//FERNANDO PESCIOTTA// Fachin decide agir para conter crise



Nunca antes na história deste país um ministro do STF foi tão calhorda para fazer campanha eleitoral usando o cargo como André Mendonça o faz em favor do miliciano e da extrema-direita.

Pastor, o ministro terrivelmente evangélico chega à frente do espelho e decreta punições severas por tantos pecados cometidos.

Para piorar a situação, que se tona dramática, a Corte está sendo presidido por um banana lavajatista. Edson Fachin é lento e tenta ser cuidadoso demais numa situação extrema. A casa pega fogo e ele não usa a mangueira velha e cheia de furos que tem à mão.
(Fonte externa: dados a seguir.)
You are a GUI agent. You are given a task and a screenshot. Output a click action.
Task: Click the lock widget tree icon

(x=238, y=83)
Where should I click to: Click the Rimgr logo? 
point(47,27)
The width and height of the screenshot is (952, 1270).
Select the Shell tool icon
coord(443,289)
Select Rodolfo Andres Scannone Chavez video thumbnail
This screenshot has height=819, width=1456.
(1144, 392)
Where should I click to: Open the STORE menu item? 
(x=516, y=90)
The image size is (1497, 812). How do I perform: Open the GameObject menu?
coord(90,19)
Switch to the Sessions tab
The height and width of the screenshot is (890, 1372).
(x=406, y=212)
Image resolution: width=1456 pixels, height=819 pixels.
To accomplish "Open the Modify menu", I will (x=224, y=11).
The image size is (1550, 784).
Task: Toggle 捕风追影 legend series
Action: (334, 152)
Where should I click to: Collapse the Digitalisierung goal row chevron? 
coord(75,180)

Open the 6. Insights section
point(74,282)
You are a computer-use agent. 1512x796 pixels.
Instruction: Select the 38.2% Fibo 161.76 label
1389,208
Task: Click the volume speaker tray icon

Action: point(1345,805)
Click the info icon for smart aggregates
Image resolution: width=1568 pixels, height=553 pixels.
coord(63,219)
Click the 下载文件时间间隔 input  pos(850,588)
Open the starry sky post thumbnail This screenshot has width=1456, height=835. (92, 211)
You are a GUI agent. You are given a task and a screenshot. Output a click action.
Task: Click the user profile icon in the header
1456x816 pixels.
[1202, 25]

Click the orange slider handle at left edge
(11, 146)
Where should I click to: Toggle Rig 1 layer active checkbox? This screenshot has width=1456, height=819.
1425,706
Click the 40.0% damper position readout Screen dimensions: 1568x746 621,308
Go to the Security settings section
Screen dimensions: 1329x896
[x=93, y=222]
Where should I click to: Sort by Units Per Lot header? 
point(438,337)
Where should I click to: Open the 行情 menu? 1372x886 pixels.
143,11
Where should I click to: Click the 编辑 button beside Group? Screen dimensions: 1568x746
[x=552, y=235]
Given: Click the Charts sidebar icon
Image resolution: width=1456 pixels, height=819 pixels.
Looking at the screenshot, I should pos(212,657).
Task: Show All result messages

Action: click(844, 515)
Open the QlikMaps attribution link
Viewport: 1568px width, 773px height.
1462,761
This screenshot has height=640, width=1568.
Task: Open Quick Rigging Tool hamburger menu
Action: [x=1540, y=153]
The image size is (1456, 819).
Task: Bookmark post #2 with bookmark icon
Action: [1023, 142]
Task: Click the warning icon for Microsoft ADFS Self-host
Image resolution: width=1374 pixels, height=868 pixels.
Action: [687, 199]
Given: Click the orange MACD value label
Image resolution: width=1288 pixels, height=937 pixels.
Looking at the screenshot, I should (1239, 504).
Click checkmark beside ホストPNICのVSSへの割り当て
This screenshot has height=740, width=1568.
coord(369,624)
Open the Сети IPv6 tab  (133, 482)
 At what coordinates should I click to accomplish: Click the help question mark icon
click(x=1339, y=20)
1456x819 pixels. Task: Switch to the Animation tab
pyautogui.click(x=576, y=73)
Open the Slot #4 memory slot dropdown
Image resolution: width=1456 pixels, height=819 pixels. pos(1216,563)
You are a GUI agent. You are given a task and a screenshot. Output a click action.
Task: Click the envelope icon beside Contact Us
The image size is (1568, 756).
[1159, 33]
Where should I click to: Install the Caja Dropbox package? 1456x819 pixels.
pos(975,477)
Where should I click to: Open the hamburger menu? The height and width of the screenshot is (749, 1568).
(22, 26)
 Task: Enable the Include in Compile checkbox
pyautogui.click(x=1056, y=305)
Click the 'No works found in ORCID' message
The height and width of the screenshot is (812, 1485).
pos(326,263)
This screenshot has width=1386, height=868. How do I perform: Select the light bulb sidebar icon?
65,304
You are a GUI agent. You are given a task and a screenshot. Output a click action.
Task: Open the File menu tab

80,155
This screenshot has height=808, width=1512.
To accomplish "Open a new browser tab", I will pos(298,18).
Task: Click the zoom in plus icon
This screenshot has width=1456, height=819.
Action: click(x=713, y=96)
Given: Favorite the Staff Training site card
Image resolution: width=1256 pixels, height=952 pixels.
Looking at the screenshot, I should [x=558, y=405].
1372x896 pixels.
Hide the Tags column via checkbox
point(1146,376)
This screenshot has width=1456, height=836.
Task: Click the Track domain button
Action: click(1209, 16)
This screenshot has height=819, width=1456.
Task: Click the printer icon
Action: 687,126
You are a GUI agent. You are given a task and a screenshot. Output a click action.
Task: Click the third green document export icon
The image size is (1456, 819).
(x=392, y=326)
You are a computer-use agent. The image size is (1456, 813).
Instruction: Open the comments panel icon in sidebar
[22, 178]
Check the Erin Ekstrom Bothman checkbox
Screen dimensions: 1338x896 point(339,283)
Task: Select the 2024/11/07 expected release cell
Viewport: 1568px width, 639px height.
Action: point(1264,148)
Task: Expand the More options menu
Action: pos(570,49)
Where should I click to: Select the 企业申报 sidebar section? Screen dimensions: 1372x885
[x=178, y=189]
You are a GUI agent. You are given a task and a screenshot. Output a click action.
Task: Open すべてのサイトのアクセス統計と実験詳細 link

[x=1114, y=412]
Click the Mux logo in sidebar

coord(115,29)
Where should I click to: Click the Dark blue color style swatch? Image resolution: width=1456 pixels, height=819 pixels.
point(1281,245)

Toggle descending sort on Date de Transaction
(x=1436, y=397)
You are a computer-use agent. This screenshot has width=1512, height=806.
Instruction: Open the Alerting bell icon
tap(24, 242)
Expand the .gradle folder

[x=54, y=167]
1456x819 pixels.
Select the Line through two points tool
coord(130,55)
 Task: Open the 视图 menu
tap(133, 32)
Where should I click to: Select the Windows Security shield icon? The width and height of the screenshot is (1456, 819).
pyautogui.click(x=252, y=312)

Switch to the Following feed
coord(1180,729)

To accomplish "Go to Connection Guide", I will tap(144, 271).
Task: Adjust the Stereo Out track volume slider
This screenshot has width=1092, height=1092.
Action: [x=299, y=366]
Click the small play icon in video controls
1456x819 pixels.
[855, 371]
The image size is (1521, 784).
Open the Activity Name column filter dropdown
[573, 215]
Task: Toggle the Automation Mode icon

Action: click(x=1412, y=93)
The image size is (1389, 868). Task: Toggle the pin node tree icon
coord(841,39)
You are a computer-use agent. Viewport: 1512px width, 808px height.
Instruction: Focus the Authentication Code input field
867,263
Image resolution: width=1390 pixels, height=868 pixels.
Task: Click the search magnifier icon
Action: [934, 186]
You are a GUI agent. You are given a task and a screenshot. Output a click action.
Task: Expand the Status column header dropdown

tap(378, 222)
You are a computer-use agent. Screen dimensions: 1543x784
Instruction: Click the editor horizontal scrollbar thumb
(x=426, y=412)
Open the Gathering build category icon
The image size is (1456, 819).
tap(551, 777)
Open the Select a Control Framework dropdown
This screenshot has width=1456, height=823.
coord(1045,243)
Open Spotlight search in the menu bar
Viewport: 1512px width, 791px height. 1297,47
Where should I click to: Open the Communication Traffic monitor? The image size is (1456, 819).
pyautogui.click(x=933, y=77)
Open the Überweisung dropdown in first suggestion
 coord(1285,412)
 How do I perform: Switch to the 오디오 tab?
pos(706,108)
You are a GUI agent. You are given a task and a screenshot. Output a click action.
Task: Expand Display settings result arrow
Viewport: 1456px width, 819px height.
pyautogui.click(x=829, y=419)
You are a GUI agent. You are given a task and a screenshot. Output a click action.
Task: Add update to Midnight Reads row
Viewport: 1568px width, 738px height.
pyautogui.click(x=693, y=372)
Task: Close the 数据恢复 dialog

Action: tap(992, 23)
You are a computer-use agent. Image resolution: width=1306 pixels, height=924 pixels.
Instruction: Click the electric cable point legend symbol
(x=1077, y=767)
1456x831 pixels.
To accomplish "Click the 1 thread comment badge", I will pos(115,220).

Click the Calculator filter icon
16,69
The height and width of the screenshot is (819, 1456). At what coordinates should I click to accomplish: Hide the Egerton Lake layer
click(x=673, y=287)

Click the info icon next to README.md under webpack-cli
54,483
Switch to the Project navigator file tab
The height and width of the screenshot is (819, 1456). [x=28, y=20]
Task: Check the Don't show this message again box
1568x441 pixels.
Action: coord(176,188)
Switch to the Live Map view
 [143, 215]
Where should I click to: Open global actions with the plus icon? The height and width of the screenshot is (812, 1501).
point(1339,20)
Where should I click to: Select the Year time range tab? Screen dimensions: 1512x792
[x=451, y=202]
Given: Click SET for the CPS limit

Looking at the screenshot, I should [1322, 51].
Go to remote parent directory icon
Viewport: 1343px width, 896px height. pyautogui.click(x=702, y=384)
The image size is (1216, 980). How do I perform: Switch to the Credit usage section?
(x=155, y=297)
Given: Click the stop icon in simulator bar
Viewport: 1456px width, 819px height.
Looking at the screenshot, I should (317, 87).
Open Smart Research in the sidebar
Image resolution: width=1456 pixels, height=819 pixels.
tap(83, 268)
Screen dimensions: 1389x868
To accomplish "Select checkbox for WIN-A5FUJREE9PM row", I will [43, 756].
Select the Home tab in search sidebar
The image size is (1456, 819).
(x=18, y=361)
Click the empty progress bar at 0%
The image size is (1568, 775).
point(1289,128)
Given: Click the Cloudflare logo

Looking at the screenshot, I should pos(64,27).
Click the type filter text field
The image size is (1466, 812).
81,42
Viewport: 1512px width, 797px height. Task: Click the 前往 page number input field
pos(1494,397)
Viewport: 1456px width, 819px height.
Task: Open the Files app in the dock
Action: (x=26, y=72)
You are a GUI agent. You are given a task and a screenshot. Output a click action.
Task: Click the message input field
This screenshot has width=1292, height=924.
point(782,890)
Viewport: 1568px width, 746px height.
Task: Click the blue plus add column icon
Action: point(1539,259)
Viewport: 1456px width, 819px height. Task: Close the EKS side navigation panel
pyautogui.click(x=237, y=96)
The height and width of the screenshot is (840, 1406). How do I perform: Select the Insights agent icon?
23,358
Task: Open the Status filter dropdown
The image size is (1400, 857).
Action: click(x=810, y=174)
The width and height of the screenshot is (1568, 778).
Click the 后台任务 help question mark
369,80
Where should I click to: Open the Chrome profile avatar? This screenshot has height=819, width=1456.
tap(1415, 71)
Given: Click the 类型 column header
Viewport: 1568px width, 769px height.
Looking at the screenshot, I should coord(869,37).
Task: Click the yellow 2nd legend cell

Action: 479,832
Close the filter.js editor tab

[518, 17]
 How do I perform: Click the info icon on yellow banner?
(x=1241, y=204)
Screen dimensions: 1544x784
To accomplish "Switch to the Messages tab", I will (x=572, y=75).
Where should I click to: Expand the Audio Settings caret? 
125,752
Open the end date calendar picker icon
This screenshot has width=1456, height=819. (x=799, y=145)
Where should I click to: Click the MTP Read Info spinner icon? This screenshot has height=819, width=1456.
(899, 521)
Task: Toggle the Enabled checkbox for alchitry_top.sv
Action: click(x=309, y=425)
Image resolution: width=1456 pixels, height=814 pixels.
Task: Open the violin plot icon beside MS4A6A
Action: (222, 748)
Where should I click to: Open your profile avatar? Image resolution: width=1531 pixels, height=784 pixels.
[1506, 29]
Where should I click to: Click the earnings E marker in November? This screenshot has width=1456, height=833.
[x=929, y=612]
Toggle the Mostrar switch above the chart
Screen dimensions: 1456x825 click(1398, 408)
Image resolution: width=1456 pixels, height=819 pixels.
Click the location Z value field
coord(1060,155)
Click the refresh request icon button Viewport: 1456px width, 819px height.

A falta de energia para contornar a crise pode levar o STF ao destino desejado pela extrema-direita: a falta de legitimidade para evitar eventual nova tentativa de golpe.

Não é à toa que o bolsonarismo esfrega as mãos com a crise na Corte. Não é sem propósito que a campanha dos extremistas explora um lado só das denúncias contra os ministros, reforçando a percepção de que André Mendonça é o ponta de lança da campanha no STF.

Lula age para estancar a crise e pede a transparência total, sem vazamentos seletivos, que induzem a interpretações e não a conclusões concretas. Quer reforçar a imagem de estadista, mas isso não parece ser um critério meritório para a parcela mais ignorante da sociedade. O Brasil não é para amadores.